The skill file is where you build this context into the agent’s instructions. The delivery pattern just determines where the result lands. Even perfect routing won’t save an alert that doesn’t include enough information to act on.
Suppressing Non-Actionable Alerts
Some conditions fire regularly but don’t require action: tests that fail during a known maintenance window, cost spikes that correspond to a scheduled heavy job, warning-severity tests on models under active development. Alerting on these creates noise without value.
The options for suppression:
Teach the skill to filter conditions. “If the only failures are in the dev_ schema, do not send an alert. These are expected during development.” This relies on the agent consistently following the instruction, which works most of the time but not always.
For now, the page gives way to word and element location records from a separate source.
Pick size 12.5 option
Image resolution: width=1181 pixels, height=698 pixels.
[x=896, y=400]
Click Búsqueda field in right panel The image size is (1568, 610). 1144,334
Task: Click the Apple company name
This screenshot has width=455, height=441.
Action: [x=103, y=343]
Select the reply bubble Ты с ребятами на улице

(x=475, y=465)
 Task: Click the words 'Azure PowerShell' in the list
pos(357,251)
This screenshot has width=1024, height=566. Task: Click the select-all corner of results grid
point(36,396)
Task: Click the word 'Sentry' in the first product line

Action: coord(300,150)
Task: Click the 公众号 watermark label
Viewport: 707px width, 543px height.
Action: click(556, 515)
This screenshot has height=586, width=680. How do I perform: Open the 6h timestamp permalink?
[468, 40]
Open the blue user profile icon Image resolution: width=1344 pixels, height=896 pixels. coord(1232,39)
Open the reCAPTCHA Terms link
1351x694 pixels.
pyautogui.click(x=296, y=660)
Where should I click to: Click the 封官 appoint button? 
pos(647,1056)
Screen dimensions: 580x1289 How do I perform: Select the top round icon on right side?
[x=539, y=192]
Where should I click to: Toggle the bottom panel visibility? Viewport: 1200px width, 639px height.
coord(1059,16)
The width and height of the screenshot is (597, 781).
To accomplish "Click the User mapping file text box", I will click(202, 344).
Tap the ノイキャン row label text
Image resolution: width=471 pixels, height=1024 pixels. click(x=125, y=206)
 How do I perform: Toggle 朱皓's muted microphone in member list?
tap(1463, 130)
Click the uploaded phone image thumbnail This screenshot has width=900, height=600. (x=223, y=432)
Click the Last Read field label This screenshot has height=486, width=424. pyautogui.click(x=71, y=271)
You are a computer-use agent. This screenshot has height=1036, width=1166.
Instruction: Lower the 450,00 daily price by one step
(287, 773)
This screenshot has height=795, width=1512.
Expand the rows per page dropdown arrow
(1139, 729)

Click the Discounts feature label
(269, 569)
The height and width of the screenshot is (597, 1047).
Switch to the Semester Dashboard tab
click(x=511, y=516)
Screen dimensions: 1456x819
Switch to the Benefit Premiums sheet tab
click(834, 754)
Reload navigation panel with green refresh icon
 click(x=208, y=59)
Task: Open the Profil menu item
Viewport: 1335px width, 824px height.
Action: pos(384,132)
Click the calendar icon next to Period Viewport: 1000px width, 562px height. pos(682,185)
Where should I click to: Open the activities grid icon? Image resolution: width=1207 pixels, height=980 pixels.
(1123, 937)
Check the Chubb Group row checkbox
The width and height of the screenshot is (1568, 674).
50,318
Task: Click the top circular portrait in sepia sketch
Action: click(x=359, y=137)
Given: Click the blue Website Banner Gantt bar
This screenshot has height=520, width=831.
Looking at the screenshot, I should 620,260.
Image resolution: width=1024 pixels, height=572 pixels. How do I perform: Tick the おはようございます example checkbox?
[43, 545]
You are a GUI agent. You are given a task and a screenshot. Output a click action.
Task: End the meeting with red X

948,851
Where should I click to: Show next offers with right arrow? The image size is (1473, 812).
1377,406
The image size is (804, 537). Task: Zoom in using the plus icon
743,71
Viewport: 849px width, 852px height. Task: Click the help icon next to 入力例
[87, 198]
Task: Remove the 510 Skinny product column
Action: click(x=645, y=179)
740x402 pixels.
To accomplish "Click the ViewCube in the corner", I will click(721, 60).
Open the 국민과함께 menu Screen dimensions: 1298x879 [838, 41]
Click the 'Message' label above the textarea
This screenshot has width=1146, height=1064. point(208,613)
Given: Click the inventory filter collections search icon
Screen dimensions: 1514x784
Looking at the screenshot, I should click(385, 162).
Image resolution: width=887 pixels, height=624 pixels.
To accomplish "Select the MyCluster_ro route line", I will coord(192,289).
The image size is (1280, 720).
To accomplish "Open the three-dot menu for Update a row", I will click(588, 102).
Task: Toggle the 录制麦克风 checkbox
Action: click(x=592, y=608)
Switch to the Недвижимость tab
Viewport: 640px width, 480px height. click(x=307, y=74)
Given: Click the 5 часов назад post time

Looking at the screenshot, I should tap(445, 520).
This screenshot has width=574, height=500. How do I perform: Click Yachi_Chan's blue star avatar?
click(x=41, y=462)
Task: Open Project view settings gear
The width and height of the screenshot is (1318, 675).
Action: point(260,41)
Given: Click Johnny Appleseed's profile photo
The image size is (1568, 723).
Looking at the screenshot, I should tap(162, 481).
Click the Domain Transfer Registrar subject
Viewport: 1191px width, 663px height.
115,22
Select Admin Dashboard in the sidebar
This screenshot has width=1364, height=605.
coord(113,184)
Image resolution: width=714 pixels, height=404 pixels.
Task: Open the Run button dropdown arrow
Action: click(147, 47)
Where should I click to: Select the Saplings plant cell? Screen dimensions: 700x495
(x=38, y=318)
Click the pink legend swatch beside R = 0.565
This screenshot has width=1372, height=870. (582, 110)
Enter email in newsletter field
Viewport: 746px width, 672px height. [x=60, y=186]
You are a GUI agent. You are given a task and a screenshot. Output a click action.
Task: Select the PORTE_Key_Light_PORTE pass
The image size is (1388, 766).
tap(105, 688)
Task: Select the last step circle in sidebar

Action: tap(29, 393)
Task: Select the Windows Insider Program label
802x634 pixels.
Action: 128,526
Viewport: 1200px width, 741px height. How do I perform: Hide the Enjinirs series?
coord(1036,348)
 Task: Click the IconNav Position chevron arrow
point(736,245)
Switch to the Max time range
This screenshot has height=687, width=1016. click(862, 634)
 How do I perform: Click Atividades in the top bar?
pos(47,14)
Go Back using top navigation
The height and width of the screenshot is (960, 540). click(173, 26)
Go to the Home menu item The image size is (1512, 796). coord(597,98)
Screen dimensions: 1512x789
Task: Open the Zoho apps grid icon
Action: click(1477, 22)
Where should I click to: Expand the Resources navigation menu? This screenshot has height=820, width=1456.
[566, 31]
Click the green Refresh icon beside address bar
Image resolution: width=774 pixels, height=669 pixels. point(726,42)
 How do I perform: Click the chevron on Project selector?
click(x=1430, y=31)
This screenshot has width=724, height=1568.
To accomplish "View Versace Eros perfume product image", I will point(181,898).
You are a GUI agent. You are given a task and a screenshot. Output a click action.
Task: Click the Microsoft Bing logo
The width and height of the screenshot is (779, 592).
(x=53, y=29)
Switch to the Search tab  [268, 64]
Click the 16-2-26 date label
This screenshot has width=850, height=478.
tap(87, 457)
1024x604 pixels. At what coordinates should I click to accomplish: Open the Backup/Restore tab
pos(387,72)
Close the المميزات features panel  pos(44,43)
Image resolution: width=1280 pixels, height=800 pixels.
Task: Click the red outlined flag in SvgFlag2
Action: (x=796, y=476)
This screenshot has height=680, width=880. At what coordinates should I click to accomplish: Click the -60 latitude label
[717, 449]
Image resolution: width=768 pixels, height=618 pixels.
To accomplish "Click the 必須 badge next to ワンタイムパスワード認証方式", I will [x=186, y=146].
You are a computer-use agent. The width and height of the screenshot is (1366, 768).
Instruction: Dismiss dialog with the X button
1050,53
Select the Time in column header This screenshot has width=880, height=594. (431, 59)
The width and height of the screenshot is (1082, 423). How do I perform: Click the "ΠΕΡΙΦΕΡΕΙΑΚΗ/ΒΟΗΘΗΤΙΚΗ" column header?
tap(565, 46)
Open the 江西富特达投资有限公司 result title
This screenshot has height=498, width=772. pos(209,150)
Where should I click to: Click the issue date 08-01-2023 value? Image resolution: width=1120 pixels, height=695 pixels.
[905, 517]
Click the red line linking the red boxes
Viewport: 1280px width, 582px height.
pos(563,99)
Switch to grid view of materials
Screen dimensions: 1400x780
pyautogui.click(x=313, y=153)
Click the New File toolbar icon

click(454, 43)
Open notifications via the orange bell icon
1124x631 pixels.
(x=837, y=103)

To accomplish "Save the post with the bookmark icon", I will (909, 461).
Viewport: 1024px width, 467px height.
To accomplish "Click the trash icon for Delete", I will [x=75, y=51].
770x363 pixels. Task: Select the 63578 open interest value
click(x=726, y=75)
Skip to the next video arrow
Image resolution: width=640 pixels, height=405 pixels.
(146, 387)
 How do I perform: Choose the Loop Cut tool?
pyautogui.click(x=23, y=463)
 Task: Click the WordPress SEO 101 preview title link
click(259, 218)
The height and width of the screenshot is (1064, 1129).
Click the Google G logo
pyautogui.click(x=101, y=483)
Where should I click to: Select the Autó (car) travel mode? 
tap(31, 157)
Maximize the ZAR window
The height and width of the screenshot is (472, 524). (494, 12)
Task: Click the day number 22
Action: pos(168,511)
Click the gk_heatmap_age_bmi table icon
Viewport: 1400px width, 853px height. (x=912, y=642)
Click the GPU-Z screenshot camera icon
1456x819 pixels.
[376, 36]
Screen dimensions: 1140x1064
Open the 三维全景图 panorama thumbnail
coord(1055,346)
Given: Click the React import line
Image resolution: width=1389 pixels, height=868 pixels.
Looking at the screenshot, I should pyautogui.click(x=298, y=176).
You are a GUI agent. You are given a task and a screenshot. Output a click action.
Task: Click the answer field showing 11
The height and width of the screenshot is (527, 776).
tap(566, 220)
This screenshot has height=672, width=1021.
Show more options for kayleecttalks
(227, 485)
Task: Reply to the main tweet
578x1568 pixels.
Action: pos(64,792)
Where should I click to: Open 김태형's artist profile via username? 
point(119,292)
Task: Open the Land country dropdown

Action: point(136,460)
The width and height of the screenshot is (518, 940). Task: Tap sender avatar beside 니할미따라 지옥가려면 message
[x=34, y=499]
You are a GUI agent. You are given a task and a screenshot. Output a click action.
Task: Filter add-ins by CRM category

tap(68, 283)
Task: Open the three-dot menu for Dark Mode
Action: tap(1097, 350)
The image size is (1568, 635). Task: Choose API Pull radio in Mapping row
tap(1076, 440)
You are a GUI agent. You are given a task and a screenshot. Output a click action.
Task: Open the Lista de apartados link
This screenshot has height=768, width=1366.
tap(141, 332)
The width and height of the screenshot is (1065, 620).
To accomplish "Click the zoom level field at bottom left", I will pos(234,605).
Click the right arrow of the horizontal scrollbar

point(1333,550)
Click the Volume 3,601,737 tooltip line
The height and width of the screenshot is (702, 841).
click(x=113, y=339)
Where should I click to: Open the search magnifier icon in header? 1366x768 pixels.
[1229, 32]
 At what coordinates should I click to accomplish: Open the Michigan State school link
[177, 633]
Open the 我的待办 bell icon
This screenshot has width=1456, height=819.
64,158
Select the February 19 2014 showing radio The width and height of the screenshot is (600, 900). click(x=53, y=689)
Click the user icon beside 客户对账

Time-window exclusions. Schedule the monitoring job to run outside maintenance windows. If your weekly full-refresh job runs Sunday midnight to 3 AM and generates expected failures, schedule the monitoring cron for 7 AM Monday when the maintenance window is over.
Separate monitoring jobs for separate purposes. Don’t try to handle production monitoring, development monitoring, and cost monitoring in a single job. Separate jobs with separate skill configurations are easier to tune independently and suppress selectively.
The goal is a monitoring setup where every alert that fires represents something worth looking at. When that bar is met, alert response rates go up and the team trusts the system. When it’s not met, the whole system becomes background noise.
Comparison to Dedicated Observability Tools
For dbt-specific monitoring, Elementary handles alert routing natively with more granular controls: per-model channel routing, suppression intervals for repeated failures, and integration with the Elementary report for historical context. See Elementary alert routing with filters for the specifics.
The OpenClaw approach described here is complementary, not competitive. Elementary gives you deep dbt observability with anomaly detection and historical trending. OpenClaw gives you a flexible alerting layer that can cover systems Elementary doesn’t — BigQuery job failures, Snowflake costs, arbitrary shell commands — and can present results in natural language rather than raw log output. See Data Observability Build vs. Buy for where each approach fits in the broader stack.